When a line of the entries contains "inchisa", please list that line.

● **Data**:
****************************************

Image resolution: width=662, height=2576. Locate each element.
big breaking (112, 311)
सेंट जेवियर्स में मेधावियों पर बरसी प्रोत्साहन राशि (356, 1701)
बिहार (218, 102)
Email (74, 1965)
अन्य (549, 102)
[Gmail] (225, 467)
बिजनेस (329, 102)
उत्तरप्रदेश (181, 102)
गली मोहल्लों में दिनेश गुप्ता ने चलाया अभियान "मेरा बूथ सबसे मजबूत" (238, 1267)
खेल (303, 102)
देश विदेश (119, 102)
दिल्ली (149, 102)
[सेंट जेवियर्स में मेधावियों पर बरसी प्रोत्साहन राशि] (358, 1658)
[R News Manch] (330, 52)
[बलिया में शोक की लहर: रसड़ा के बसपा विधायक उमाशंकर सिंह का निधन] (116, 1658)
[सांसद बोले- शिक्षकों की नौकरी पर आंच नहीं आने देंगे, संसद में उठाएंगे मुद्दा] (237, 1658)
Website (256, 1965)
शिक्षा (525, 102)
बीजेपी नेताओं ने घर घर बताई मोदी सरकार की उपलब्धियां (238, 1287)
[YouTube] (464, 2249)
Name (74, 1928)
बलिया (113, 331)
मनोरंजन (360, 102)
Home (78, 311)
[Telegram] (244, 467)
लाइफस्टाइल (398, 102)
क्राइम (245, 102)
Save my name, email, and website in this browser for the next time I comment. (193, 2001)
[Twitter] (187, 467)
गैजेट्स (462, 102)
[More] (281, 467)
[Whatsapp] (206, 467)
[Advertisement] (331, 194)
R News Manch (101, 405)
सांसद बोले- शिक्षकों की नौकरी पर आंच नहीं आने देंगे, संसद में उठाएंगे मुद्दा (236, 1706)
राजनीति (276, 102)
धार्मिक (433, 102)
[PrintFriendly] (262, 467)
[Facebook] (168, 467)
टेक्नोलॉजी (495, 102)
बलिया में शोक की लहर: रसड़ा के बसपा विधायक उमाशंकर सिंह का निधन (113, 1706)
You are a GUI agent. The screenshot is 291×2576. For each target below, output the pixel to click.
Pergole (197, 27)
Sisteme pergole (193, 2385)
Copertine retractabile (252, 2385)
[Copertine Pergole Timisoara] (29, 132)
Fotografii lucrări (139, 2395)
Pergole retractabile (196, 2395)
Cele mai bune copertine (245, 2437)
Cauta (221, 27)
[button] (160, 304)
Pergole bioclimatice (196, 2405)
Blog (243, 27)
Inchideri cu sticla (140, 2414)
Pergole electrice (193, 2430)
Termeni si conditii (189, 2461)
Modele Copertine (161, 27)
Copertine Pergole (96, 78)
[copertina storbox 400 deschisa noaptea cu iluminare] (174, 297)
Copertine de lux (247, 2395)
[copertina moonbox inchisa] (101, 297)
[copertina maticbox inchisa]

****************************************

● **Result of the exercise**:
[copertina moonbox inchisa] (101, 297)
[copertina maticbox inchisa]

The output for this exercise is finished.